Inclement weather can be a good excuse to put off the daily jog, but new research suggests that exercising in lower temperatures could burn off more fat than normal – at least when it comes to shorter bursts of high-intensity exercise.
In a study of 11 “moderately fit, overweight” adult volunteers, lipid oxidation – the technical term for burning fat – increased by more than three times during exercise in a colder environment of 32 degrees Fahrenheit (zero degrees Celsius), compared with a “thermoneutral” environment of around 70 degrees Fahrenheit (21 degrees Celsius).
Participants were taken through a set of standard workouts for high-intensity interval exercise (HIIE), also known as high-intensity interval training (HIIT), at each temperature: ten 1-minute cycling sprints at 90 percent effort, followed by 90-second recovery periods of cycling at 30 percent effort, with a cool down period at the end of both sessions.
“This is the first known study to investigate the effects of cold ambient temperatures on acute metabolism during high-intensity interval exercise, as well as postprandial metabolism the next day,” write the researchers from Laurentian University in Canada in their paper.
“We observed that high-intensity interval exercise in a cold environment does change acute metabolism compared to a thermoneutral environment. However, the addition of a cold stimulus was less favourable for postprandial metabolic responses the following day.”
When our bodies get active, they’re better able to process nutrients and regular lipid or fat levels in the blood. To check the effect on the study volunteers, the researchers measured skin temperature, core body temperature, heart rate, and the amount of oxygen delivered to the quadriceps muscles.

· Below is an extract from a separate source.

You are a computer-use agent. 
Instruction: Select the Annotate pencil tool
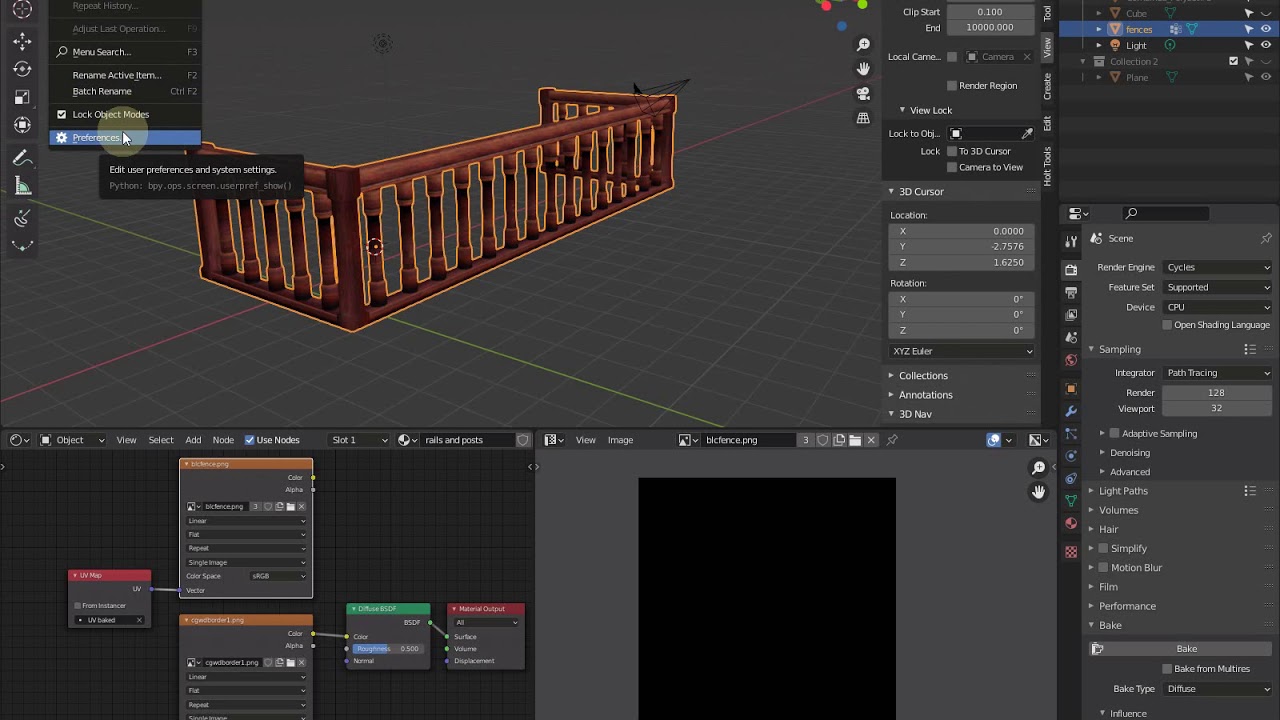22,158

The next morning – after a high-fat breakfast – blood samples were taken to check on insulin, glucose, and triglyceride levels, to figure out lipid oxidation rates again and to see if the benefits of the previous night had carried over.
While exercise in the cold increased lipid oxidation by 358 percent immediately afterwards, there was no substantial difference following breakfast the next morning (the “postprandial” period). In fact, glycemic response (the change in the body’s blood sugar levels after eating) was better after exercise in the thermoneutral environment, as far as post-breakfast readings were concerned.
“[W]hile acute benefits seem to be present during acute HIIE in the cold, postprandial metabolic responses are less favourable when high-intensity interval exercise is performed with acute cold exposure,” conclude the researchers.
With so few volunteers and just a couple of HIIE sessions, it’s too early to draw sweeping conclusions from the study – but it is an interesting starting point for looking at how ambient temperature might affect fat burning during bursts of intensive exercise.
Previous studies have shown that HIIE is very effective at burning off fat – which is part of its appeal – and there’s also an established link between body metabolism after exercise and how hot or cold the environment is. This new study combines those two fields of research to look for further correlations.
We know that exercise is crucial in staying well and reducing the risk of diabetes, liver diseases, cardiovascular disease and other health issues – so the more we know about what makes for efficient, beneficial exercise and what doesn’t, the better.
The research has been published in the Journal of Applied Physiology.